Researchers Explore Life-Saving Potential of Artificial Blood, Deep Freeze
Researchers are zeroing in on a pair of approaches to saving victims of gunshots and other traumas from bleeding to death before they reach a hospital, the Baltimore Banner reports. Allan Doctor, lead researcher of one study and director of the Center for Blood Oxygen Transport and Hemostasis at the University of Maryland School of Medicine, said between 20,000 and 25,000 people in the U.S. who suffer severe trauma will die of blood loss before ever reaching the hospital. His team is developing an artificial blood product that can be administered to patients “at the point of injury,” whether that’s the site of a motor vehicle accident or the scene of a shooting.

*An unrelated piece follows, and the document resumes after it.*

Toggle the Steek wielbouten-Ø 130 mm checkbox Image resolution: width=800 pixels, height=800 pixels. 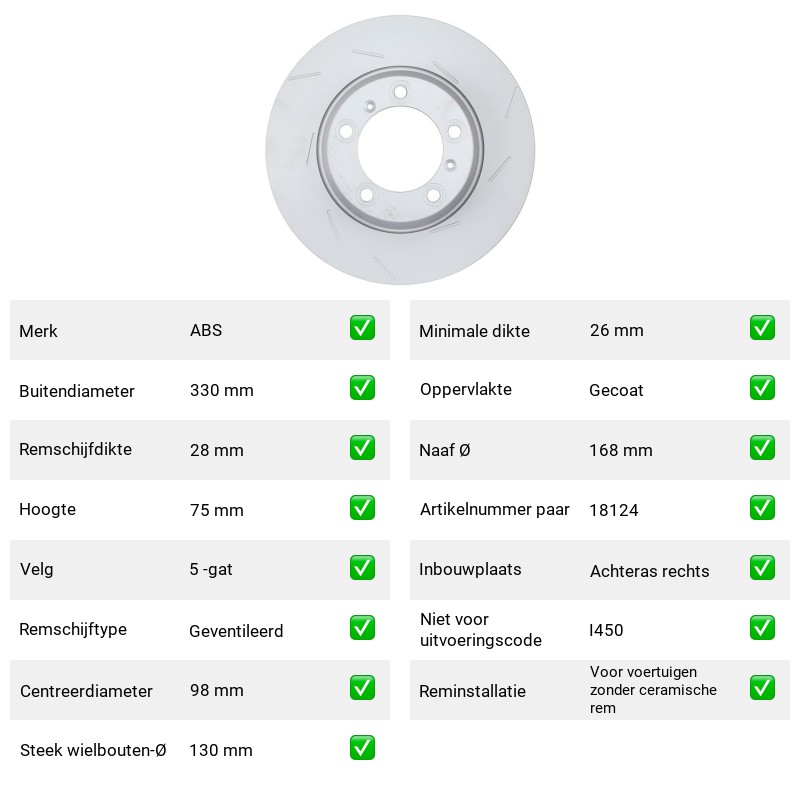362,747
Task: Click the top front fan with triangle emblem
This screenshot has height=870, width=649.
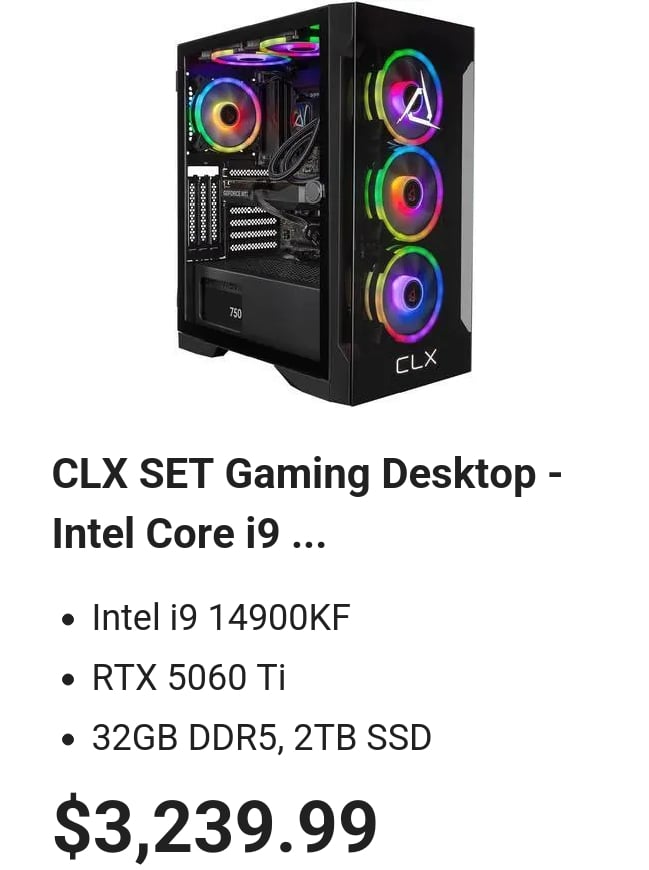Action: [406, 98]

Doctor and his team recently received $46 million in funding from the Defense Advanced Research Projects Agency, the research arm of the U.S. Department of Defense, for a four-year project to develop and test artificial blood, with the idea that it can be used to save soldiers with combat injuries. The blood product will be shelf-stable for long periods of time and able to withstand extreme temperatures, Doctor said, whereas real human blood must be kept refrigerated and has a shelf life of just 42 days. This is why transfusions don’t take place “in the field,” or in ambulances, he said, because the right storage conditions aren’t practical and blood is both too scarce and too needed to risk wasting. Some trauma victims do make it to the hospital but suffer cardiac arrest from blood loss minutes prior to arrival or after they get there. Samuel Tisherman, director of the surgical ICU at the University of Maryland Medical Center, leads a team testing another novel, but perhaps counterintuitive, way to buy them time. The procedure is called emergency preservation and resuscitation, or EPR. A medical team induces hypothermia in the trauma victim by pumping the body with icy saline and quickly lowering its temperature to 50 to 60 degrees Fahrenheit. This places the patient in a state of so-called “suspended animation” where the brain’s need for oxygen supplied by blood flow is reduced. Tisherman hopes to conclude the study by the end of this year or in 2024, and will then release results.